Aber die Schwedische Akademie liebt es, zu überraschen. Wenn alle Beobachter eine politische Preisvergabe erwarten, erfolgt fast eine literarische: Heuer erhält Alice Munro, die 82-jährige Meisterin der Kurzgeschichte, die mit acht Millionen Schwedischen Kronen (etwa 920<TH>000 Euro) dotierte Ehrung.

Unerwartet ist die Preisvergabe nicht. Voriges Jahr wurde der Verlag S. Fischer belagert, der Munros Bücher auf Deutsch verlegt. „Es ist ein Paradoxon“, charakterisiert Programmchef Hans-Jürgen Balmes die Werke der Autorin, deren Schreibweise er mit Tschechow vergleicht. „Munro schreibt über die komplizierten Dinge wie menschliche Beziehungen, Glück und Unglück ganz einfach. Sie tut dies auf eine vollkommen universelle Art, die ihre Figuren unmittelbar zum Herzen des Lesers führt. Und wer so radikal nach dem Wesen des Menschen fragt, schreibt auf seine Weise politisch.“

Auch Hanser-Verleger Michael Krüger würdigte Munro als „verdiente“ Literaturnobelpreisträgerin. Die Kanadierin hat in Deutschland, wo Kurzgeschichten traditionell weniger geschätzt werden, eine kleine, aber feste Fangemeinde, zu der auch die Filmemacherin und Schriftstellerin Doris Dörrie zählt. Seit dem Tod ihres Mannes im vergangenen April lebt sie zurückgezogen in ihrem kleinen Haus in der kanadischen Provinz Ontario und hat das Schreiben aufgegeben. Im Frühjahr soll der 2012 auf Englisch erschienene Band „Dear Life: Stories“ auf Deutsch herauskommen.

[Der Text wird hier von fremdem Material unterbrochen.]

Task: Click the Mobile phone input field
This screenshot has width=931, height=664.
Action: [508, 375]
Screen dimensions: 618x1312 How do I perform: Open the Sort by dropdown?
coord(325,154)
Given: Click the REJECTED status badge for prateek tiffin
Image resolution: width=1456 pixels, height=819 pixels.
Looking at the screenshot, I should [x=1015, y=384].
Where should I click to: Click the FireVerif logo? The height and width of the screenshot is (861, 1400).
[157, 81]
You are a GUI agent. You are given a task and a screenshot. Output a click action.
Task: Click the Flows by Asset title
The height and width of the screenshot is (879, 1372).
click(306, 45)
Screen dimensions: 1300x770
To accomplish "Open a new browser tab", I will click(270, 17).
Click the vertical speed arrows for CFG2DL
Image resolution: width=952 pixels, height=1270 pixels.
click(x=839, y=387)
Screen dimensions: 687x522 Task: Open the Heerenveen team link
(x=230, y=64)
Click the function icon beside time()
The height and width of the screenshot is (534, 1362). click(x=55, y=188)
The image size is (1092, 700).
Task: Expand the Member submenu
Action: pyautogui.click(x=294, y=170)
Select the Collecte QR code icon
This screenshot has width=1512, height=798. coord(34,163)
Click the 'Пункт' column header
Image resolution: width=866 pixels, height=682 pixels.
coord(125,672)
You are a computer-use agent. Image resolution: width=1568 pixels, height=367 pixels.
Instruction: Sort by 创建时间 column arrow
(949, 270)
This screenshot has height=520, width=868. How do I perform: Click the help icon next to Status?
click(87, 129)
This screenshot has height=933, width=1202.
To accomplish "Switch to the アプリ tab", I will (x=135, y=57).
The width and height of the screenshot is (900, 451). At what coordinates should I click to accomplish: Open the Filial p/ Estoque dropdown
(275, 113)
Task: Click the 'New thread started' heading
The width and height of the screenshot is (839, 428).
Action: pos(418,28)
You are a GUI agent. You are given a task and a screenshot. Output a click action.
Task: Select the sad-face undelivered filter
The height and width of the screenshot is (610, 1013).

Die Autorin war eine Spätstarterin. Ihren ersten Erzählband, „Tanz der seligen Geister“, veröffentlichte Munro 1968 mit fast 40 Jahren. Die Zeit zum Schreiben hatte die damalige Hausfrau und Mutter dem Alltag abgerungen, sich während des Kochens und während des Mittagsschlafs oder Schulbesuchs ihrer Kinder immer wieder an den kleinen Sekretär gesetzt.

Munro gilt als einfühlsame Betrachterin von Leben und Gepflogenheiten der einfachen Menschen in ihrer Heimat. Ihr gelinge die Mischung aus Fakten und Fiktion, würdigte die Nobelpreis-Jury die Autorin. Ihr Milieu sei der Südwesten Ontarios, sagte Akademie-Sekretär Peter Englund. „Sie hat alles, was sie braucht, in diesem Stückchen Erde.“

Munros Geschichten sind fast immer nahe an ihrem eigenen Leben. Es geht um Frauen – um Mütter und Töchter – die erwachsen werden, sich verlieben und die schönen und tragischen Seiten des Lebens kennenlernen.

Munro wurde von ihrer Tochter telefonisch über die Ehrung informiert. Schon vor Jahren erfuhr sie von ihrem Verleger, sie sei Favoritin für den Literaturnobelpreis. „Und ich wusste, wenn ich gewinne, wäre ich für eine halbe Stunde wahnsinnig glücklich, und danach würde ich denken: Was für eine Qual.“ Denn Glück ist kein Preis, ist die überzeugte Calvinistin sicher – „Glück ist harte Arbeit“.

Munro ist die 13. Frau, die mit dem berühmtesten Literaturpreis der Welt geehrt wird. Überreicht wird er am 10. Dezember, dem Todestag Alfred Nobels, in Stockholm. Das fünfköpfige Nobelkomitee wählt aus den zahlreichen Vorschlägen fünf Nominierte, aus denen die Mitglieder der Schwedischen Akademie nach Beschäftigung mit den Werken den Preisträger wählen. Der Prozess ist streng geheim. Die Nominierten dürfen laut Nobel-Statuten erst 50 Jahre später veröffentlicht werden.